A pair of state organizations said Monday that Maine should decriminalize drug use and possession, and that the millions of dollars the state spends to incarcerate drug offenders would be better spent on treating them.

The Maine Center for Economic Policy and the American Civil Liberties Union of Maine discussed findings from their new report “A Better Path for Maine: The Case for Decriminalizing Drugs,” at a news conference Monday.

The report’s central recommendation is for Maine to decriminalize drugs while moving toward and investing in proven, cost-effective public health approaches to drug use.

“Maine spends $111 million per year to punish people for using drugs,” Maine ACLU and the economic policy center said in a news release. “The return on this investment: record shattering overdose deaths, thousands of people held back from reaching their full potential because of criminal records, widespread constitutional violations, disrupted lives and disrupted communities.”

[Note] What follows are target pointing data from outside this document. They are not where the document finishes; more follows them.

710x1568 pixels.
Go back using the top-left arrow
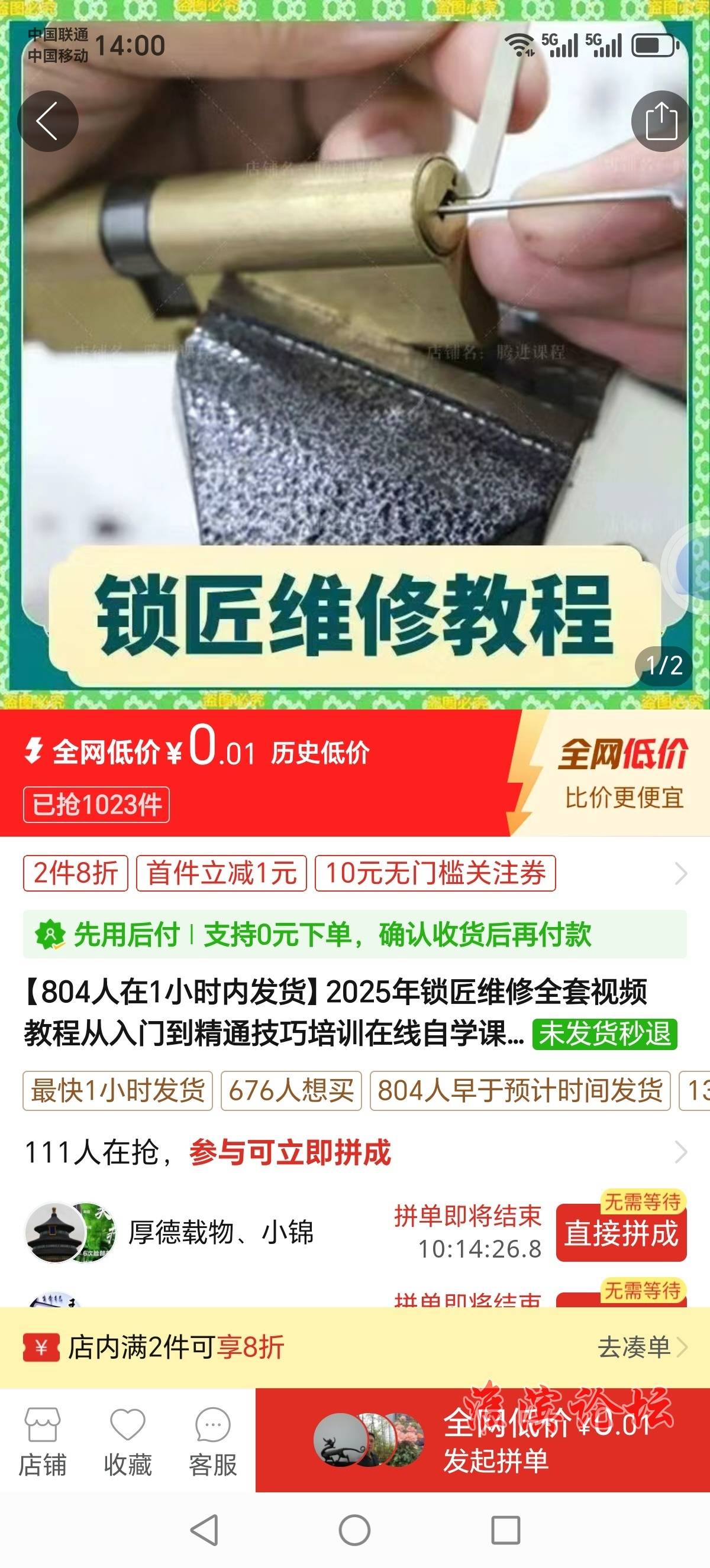click(47, 121)
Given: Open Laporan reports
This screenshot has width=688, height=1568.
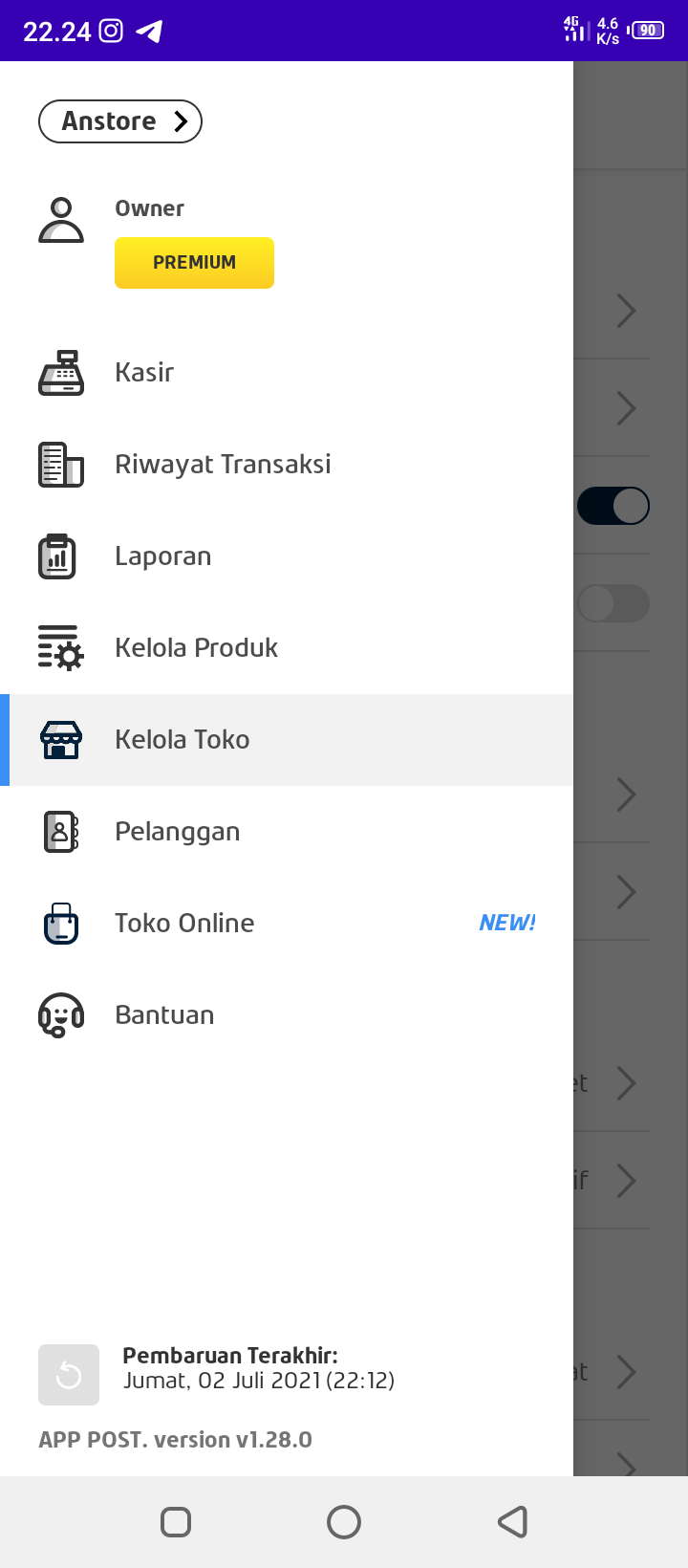Looking at the screenshot, I should point(287,556).
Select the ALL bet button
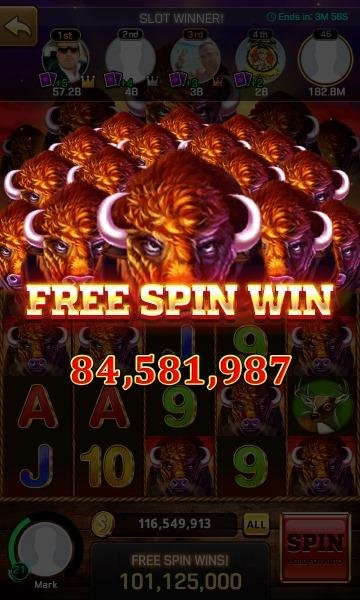 256,524
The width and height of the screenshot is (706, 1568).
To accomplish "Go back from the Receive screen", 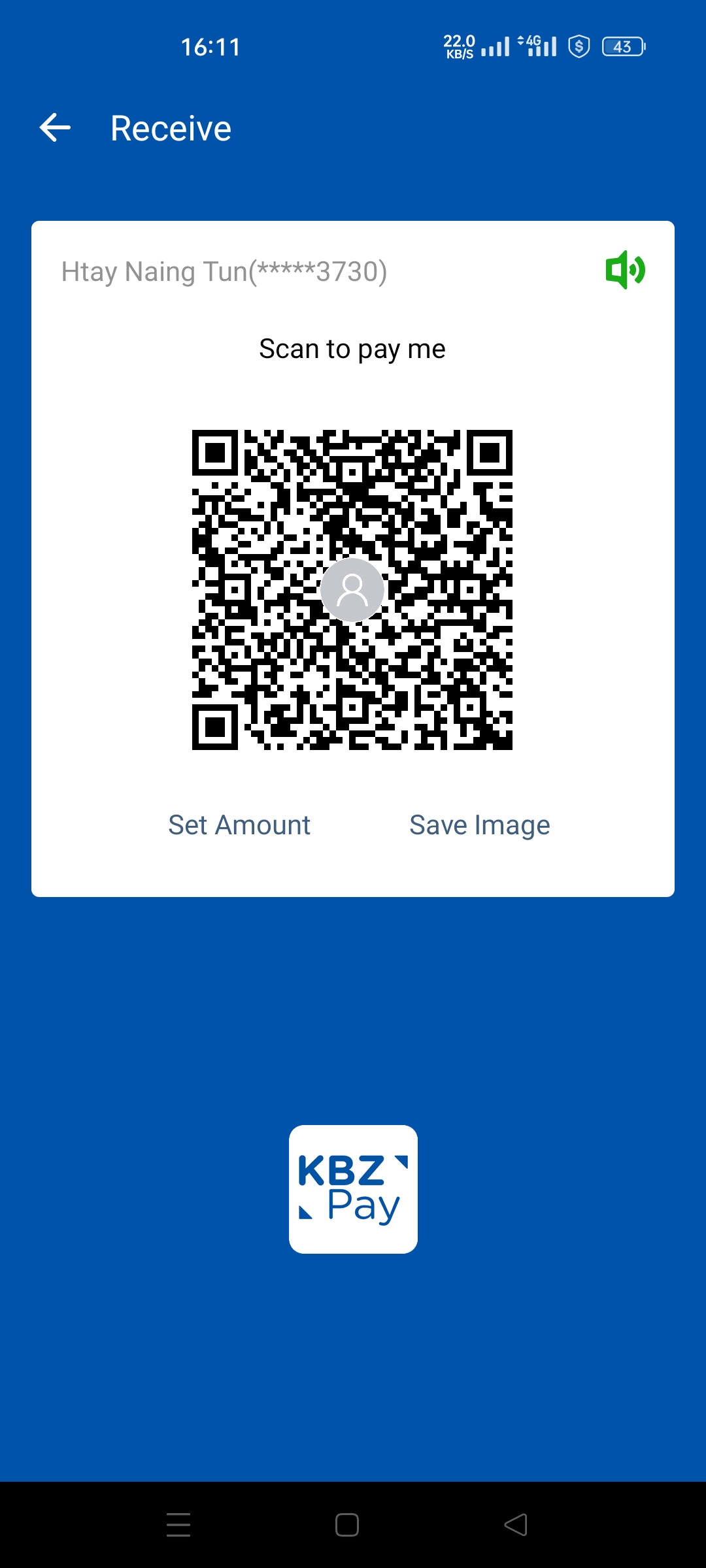I will [x=55, y=127].
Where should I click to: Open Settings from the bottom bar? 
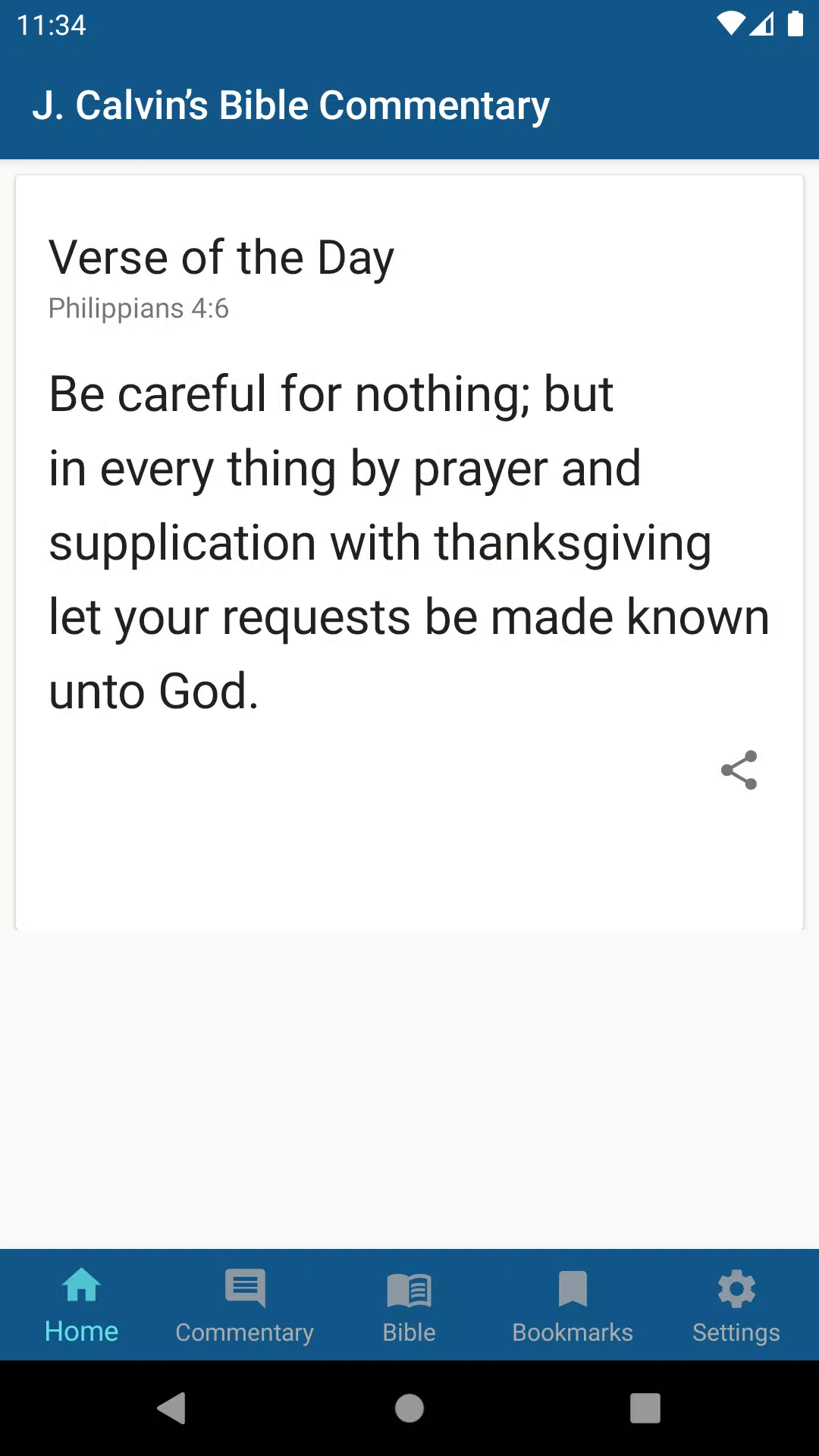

A spokesperson for the Maine Department of Public Safety said Monday night that the agency would need time to review the report’s findings. Attempts to reach the newly elected president of the Maine Sheriff’s Association were unsuccessful late Monday.

“In addition to the very real toll that the war on drugs inflicts on Mainers’ physical and mental wellbeing, collectively we pay millions of dollars each year in financial costs,” James Myall, economic policy analyst for the economic policy center, said in a statement. “Year over year, Maine has prioritized incarcerating and criminalizing people who use drugs over making treatment for drug use more available. Not only is this approach ineffective, but it’s extremely costly.”


Maine wastes an enormous amount of money to incarcerate people for drug use, the report said. It costs $54,300 a year to house an inmate at a state prison, more than twice what it would cost to provide housing, weekly counseling and medication-assisted treatment for a year under current Maine Care reimbursement rates, the report said.

The report contends that the legal system “is not the appropriate setting for what is fundamentally a matter of public health.” The current system gives law enforcement “inappropriate power over people’s health care decisions.”

“A majority of people in Maine support removing criminal penalties for those who use drugs,” said Meagan Sway, policy director at the ACLU of Maine. “This is a move that Maine is ready for, and as the report shows, it is a necessary move to end the harms of criminalization.”

Winifred Tate, an associate professor of anthropology and director of the Maine Drug Policy Lab at Colby College, is the report’s lead author.

“There is a clear consensus for a public health approach to address the needs of people with substance use disorder. It is time to ensure our policies center and support that approach,” Tate said. “In order to do so, we must decriminalize the possession and use of drugs in our state and invest in our communities.”